Tant qu’à être libre et vrai, mieux vaut l’être jusqu’au bout. Pour la première fois, Air s’est payé le beau risque de chanter sur cet album. Alors que Nicolas et Jean-Benoît avaient toujours fait appel à des chanteurs invités, ils ont voulu plonger sur Talkie Walkie et prendre en charge toutes les voix. Et ils sont bien décidés à assumer les conséquences de leur acte… Parce que le groupe, qui a toujours été très discret, secret, devra maintenant sortir de l’ombre et mettre en lumière cette nouvelle voix. "Pour certains groupes, l’image est plus importante que la musique. Pour nous, c’est le contraire. Mais on va faire un effort cette fois-ci. On va essayer d’être plus séduisants, plus en avant. Notre album s’y prête. Comme on chante davantage, les gens vont vouloir nous voir interpréter les morceaux. On va le faire; se servir de son image peut aussi être très positif."
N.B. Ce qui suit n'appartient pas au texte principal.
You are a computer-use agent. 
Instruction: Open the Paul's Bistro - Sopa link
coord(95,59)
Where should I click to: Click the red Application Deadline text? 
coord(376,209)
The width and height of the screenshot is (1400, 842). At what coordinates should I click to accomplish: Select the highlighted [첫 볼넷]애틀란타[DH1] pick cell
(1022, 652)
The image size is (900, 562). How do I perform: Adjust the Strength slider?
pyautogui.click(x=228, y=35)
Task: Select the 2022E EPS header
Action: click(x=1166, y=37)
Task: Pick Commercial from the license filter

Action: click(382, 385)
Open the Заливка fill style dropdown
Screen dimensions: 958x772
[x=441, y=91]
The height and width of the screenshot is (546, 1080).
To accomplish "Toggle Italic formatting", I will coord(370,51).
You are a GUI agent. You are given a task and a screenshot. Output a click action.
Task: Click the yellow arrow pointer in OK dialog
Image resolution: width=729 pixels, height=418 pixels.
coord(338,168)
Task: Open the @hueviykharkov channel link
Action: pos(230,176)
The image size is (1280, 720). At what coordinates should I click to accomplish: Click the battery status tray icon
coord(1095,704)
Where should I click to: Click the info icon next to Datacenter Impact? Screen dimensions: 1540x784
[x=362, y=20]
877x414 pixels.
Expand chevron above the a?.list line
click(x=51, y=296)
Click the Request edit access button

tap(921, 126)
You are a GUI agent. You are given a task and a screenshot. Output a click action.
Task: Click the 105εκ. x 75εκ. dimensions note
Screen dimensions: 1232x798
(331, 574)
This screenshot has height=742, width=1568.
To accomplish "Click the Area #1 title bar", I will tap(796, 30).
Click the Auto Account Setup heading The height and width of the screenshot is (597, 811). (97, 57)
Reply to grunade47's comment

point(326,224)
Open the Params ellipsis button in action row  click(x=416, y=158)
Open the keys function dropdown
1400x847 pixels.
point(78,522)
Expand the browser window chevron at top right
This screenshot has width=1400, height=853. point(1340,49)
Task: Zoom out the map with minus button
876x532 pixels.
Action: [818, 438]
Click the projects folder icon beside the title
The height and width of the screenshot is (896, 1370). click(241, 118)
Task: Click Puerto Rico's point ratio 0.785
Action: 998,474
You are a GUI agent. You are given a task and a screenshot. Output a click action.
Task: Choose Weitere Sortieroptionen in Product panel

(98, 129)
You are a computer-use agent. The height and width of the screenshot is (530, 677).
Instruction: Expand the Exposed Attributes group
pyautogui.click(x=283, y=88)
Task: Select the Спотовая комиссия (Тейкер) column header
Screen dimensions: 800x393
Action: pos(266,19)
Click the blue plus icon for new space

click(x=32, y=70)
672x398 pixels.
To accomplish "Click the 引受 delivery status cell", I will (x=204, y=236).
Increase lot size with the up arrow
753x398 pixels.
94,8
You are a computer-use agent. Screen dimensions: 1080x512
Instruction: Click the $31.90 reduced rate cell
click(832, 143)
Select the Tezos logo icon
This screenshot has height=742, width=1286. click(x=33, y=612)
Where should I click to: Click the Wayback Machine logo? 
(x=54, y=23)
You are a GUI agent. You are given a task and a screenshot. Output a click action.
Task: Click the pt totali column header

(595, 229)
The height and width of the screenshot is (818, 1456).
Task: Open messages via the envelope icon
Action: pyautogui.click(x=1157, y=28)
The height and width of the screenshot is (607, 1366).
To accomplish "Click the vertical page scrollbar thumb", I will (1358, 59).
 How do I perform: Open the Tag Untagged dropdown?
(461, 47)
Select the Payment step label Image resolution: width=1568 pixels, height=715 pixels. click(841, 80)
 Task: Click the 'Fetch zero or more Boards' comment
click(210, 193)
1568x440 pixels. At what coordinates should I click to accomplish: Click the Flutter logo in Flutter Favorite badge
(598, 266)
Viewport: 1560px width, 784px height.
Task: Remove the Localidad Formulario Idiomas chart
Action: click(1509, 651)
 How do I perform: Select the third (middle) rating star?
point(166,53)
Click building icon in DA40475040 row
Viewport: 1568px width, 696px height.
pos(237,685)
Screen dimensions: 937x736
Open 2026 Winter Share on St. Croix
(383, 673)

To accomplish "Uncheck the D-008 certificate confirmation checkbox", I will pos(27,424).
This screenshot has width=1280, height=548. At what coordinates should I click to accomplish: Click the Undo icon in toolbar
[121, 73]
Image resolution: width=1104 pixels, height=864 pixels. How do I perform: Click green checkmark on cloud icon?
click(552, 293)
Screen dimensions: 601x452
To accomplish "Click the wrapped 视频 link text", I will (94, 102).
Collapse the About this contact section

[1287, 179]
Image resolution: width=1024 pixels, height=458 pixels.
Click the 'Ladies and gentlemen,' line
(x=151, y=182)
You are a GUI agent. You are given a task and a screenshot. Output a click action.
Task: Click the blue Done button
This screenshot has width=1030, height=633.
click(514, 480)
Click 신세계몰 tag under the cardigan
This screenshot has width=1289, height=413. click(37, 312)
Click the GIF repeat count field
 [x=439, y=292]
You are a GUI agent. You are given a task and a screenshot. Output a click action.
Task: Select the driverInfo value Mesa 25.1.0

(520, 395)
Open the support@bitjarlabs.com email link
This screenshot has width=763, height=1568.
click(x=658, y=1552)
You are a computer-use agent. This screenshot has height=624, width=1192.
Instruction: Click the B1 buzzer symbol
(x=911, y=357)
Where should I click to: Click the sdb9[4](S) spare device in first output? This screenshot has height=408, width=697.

Celui qui les a encouragés à se dévoiler enfin à la face du monde, le maître d’œuvre de Talkie Walkie, c’est le réalisateur Nigel Godrich, l’homme derrière les albums de Radiohead. "Nigel est un vrai directeur artistique. On le retrouve partout sur l’album, dans certaines prises de son, au mix, à l’édition, même dans la conception de la pochette. Il possède une intelligence du son et la science du disque."
Le duo a choisi d’appuyer le sentiment amoureux avec des instruments à cordes qui donnent un ton et une profondeur désarmante à l’album. Les arrangements de cordes sont ici signés Michel Colombier, un vétéran à qui l’on doit les fabuleuses sections de cordes dans l’œuvre de Serge Gainsbourg et des Beach Boys.
Talkie Walkie est un disque doux, pur, qui rend hommage au silence. L’auditeur y a beaucoup d’espace parce que l’œuvre respire, insuffle de l’oxygène.